再びスーパーカブに跨り、狭山湖通りから狭山湖北側を走る狭山湖外周道路に入る。しばらく走ると舗装は途切れ、ダート路となります。外周道路はここから5㎞弱、ずっとダートが続くのです。湖を眺めるポイントはなく、ずっと森の中を走ります。この森はスタジオジブリの「となりのトトロ」の舞台のひとつになったといわれていて、トトロのふるさと基金のトラスト取得地を「トトロの森」として保全しているのです。
途中から車のすれ違いが困難な狭さとなるので、一段とペースを落として走ります。車が入ってくることはほとんどないのですが、自転車やハイカーに会うことが多いので、無茶な走り方は禁物です。路面は轍もほとんどなくフラットなダートなので、スーパーカブでも気分よくオフロード走行が楽しめます。
2㎞ほど行ったところで右に分かれる舗装路に出くわします。その道をたどって行くとすぐに視界は開け、目の前にベンチが設えられた小高い丘が現れます。ここが所沢の最高所である比良の丘です。周囲は牧場と茶畑が広がっていて、所沢の市街地を見晴らします。比良の丘は地元では有名な絶景スポットで、夏にはひまわりが一帯を黄色に染め上げます。
そんな絶景を目当てに休日にはたくさんの人が来ますから、訪れるなら平日がおススメです。この日も数台の車が訪れていました。実は比良の丘へは市街から舗装路だけでアクセスできるのです。

狭山湖外周道路、通称狭山湖林道を再び西へ向かって走り、3㎞ほど行った石畑給水所でダートは終了。ここから南側は瑞穂町と武蔵村山市に跨る野山北・六道山公園となります。公園内の道を東に進むと、六道山公園展望塔があります。せっかくなので上ってみました。屋上からは東、南、西側の景色を眺めることができます。

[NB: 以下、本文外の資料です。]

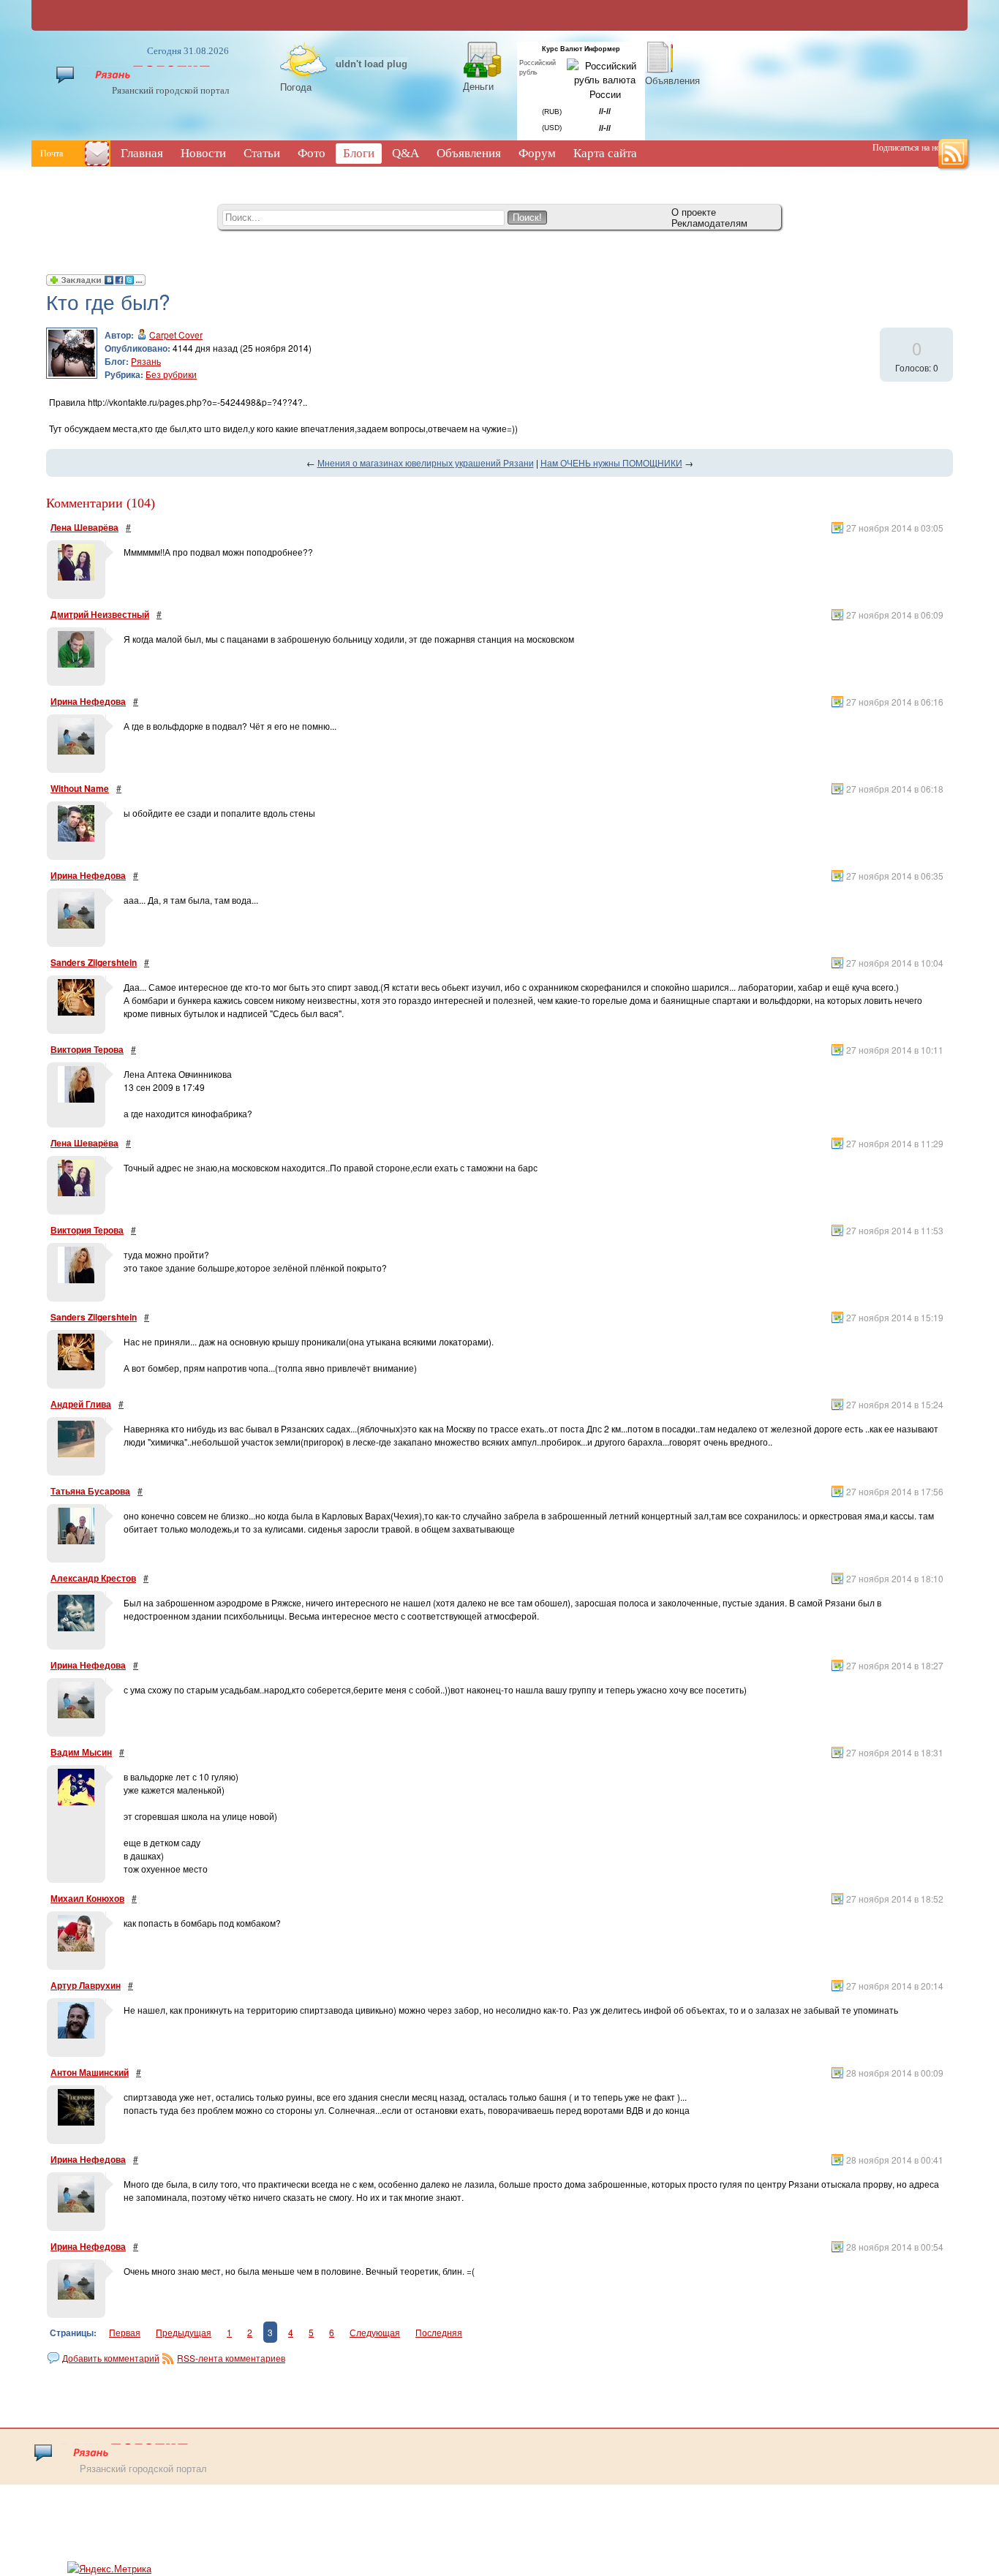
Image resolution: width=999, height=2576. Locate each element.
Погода (296, 87)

石畑から学校通りを南に下り、青梅街道を経て里山民家へ行ってみました。ここは野山北・六道山公園内の施設のひとつで、江戸時代の家屋を再現した萱葺き屋根の里山民家があります。母屋をはじめ蔵、納屋、作業小屋などが再現されていて、文字どおり江戸時代にタイムスリップしたような錯覚に陥ります。周囲には田んぼや畑などもあり、昔の里山風情を楽しめます。さらにうれしいことに、バイク置き場も完備していました。

青梅街道に戻って、最後に向かったのはうどん屋さん。界隈は古くからうどんが名物で、いわゆる武蔵野うどんを提供する店が多くある。そんな中から武蔵村山の『満月うどん』で地場産のうどんを食べることにしたのです。午後の遅い時間でしたが、人気店らしく、住宅地の中にある満月うどんの店先には何人かが列をなしていました。15分ほどで店内に案内され、さっそくつけ汁うどんを注文。具だくさんのつけ汁に、ちょっと黒っぽい太めでコシの強いうどんを付けて食べるのだが、歯ごたえがあるのでかなり満足感が高いと思いました。リピーターになるかも?
爽快な眺めが楽しめる2つの湖と、希少なダート道、そして江戸情緒あふれる里山風景と名物うどんが味わえた今回のゆるカブツーリングは、想像していたより満足感のあるツーリングでした。走行距離は65㎞。使用したガソリンは1.2L。食事を含めて約1200円のプチ旅行でした。